Mots clés : surmarquage, suspension, thème

Reçu : le 28 novembre 2022
Accepté: le 14 mars 2023

Summary

This study focuses on the suspension are the most repeated stylistic figures of two novels by Pie Tshibanda Wamuela Bujitu. Namely from Kolwezi to Kasaji, the lost love of a teenager.
Thus, we have identified the suspension being the most repeated figure of the first novel, because, it comes back forty times, because in the novel, the hero Nzinga and his young soldier relate in turn their lost loves. Nzinga's three wedding plans ended in disappointment, it's unfinished business. So to speak, the life of man is surrounded by adventures that he will not be able to tell and by projections that he cannot accomplish.
Keywords: overmarking-suspension-theme-iterative-incomplete

Received: November 28th, 2022
Acceted: March 14th, 2023

Introduction

Cette recherche relève de la stylistique. Selon P. Guiraud (1967 : 5), celle-ci est conçue comme une rhétorique moderne sous sa double forme de l’expression critique des styles individuels, c'est-à-dire une science de l’expression et une critique des styles individuels, à la fois un art de l’expression littéraire et une norme, un instrument critique dans l’appréciation des styles individuels et l’art des grands écrivains . Le sujet de cette étude est les points de suspension dans De Kolwezi a Kasaji, les amours perdus d’un adolescent, roman de Pie Tshibanda Wamuela Bujitu. Backry (1992 : 293) définit la suspension : Retard qu’on met volontairement dans l’expression d’une idée qu’on a annoncée et qu’on fait ainsi attendre.
Selon la note de l’éditeur (4ème page de couverture) l’oeuvre est parue en 1980 avec comme titre « De Kolwezi à Kasaji, souvenir du Lieutenant Nzinga », réimprimé en avril 1981 et en février 1983, ce récit, dépoussiéré est aujourd’hui réédité avec comme seul changement le sous-titre.
Nous allons dans cette recherche identifier et analyser dans le roman sous examen la figure de style la plus itérative. D’après Molinié (1989 : 101), la répétition est la notion qui devait étayer toute entreprise stylistique. Il poursuit en disant que la répétition est, jusqu’à nouvelle découverte épistémologique, le seul moyen incontestable de trouver et d’identifier un fait langagier (…) Georges Molinié (1993 : 33-34), soutient que la tâche du stylisticien est de rechercher la caractéristique de littérarité ; est de chasser la répétition partout et sous toutes ses formes.
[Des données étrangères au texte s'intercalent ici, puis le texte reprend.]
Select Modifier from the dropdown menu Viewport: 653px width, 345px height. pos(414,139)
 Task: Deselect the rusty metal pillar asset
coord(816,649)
On voit donc bien que le stylisticien se définit avant tout comme un chasseur, un traqueur de répétition. Lorsque, par exemple, dans un texte une figure de style est reprise autant de fois, cela renvoie à ce que Molinié (1993 :33-34) nomme le « marquage ou le surmarquage ». C’est une manière de caractériser son discours ou de lui donner son identité et/ou sa marque.
Pour nous, la répétition est le nombre de fois qu’une unité stylistique, c’est-à-dire une figure de style est récurrente dans un texte. C’est ainsi la stylistique sérielle. Elle a pour objet selon Molinié (1989 :102), la constitution et l’étude de séries de faits langagiers, dans une perspective de littérarité. La fin est connue : la significativité n’est décelable que dans la dialectique de l’itératif et du singulier.

1. Question de départ

La problématique abordée par cette cogitation est celle de savoir, s’il y a un phénomène figures de style dans le roman De Kolwezi a Kasaji, les amours perdus d’un adolescent de Pie Tshibanda Wamuela Bujitu. Si ce phénomène existe, est- il fréquent et significatif ?
Nous partons de l’hypothèse qu’il existe bien des phénomènes stylistiques dans le roman de Pie Tshibanda Wamuela Bujitu et que ces phénomènes stylistiques sont, par certains aspects récurrents et significatifs, de l’univers intérieur de l’écrivain. Nous supposons que dans le roman sous examen, nous scruterons la figure de style la plus itérative.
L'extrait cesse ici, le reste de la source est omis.